Collected data
=== Section Start ===

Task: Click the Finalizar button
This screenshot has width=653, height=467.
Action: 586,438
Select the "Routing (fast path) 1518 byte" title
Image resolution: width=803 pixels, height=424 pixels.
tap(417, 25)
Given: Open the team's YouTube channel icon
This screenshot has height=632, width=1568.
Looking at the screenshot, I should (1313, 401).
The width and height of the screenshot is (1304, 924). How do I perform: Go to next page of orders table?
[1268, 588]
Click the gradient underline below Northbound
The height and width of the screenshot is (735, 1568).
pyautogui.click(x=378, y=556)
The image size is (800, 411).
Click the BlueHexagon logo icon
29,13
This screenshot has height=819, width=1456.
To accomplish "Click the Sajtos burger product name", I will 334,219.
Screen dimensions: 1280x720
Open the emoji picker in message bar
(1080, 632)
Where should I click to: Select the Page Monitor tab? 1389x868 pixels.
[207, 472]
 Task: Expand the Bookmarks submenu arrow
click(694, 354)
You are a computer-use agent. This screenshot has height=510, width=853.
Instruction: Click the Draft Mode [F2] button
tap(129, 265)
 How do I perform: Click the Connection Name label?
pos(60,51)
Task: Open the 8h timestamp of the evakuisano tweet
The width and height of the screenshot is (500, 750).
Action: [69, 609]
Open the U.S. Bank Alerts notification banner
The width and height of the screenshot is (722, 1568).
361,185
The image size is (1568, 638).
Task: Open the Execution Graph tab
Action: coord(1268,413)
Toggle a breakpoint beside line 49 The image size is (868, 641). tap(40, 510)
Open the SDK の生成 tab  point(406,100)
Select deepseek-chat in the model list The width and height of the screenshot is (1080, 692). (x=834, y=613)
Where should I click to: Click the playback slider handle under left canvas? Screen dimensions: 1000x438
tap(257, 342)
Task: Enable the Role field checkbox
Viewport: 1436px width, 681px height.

=== Section End ===

• ASSIGNMENT: Each entry above has to be transcribed exactly as it appears.

• REPLY:
Task: Click the Finalizar button
This screenshot has width=653, height=467.
Action: 586,438
Select the "Routing (fast path) 1518 byte" title
Image resolution: width=803 pixels, height=424 pixels.
tap(417, 25)
Given: Open the team's YouTube channel icon
This screenshot has height=632, width=1568.
Looking at the screenshot, I should (1313, 401).
The width and height of the screenshot is (1304, 924). How do I perform: Go to next page of orders table?
[1268, 588]
Click the gradient underline below Northbound
The height and width of the screenshot is (735, 1568).
pyautogui.click(x=378, y=556)
The image size is (800, 411).
Click the BlueHexagon logo icon
29,13
This screenshot has height=819, width=1456.
To accomplish "Click the Sajtos burger product name", I will 334,219.
Screen dimensions: 1280x720
Open the emoji picker in message bar
(1080, 632)
Where should I click to: Select the Page Monitor tab? 1389x868 pixels.
[207, 472]
 Task: Expand the Bookmarks submenu arrow
click(694, 354)
You are a computer-use agent. This screenshot has height=510, width=853.
Instruction: Click the Draft Mode [F2] button
tap(129, 265)
 How do I perform: Click the Connection Name label?
pos(60,51)
Task: Open the 8h timestamp of the evakuisano tweet
The width and height of the screenshot is (500, 750).
Action: [69, 609]
Open the U.S. Bank Alerts notification banner
The width and height of the screenshot is (722, 1568).
361,185
The image size is (1568, 638).
Task: Open the Execution Graph tab
Action: coord(1268,413)
Toggle a breakpoint beside line 49 The image size is (868, 641). tap(40, 510)
Open the SDK の生成 tab  point(406,100)
Select deepseek-chat in the model list The width and height of the screenshot is (1080, 692). (x=834, y=613)
Where should I click to: Click the playback slider handle under left canvas? Screen dimensions: 1000x438
tap(257, 342)
Task: Enable the Role field checkbox
Viewport: 1436px width, 681px height.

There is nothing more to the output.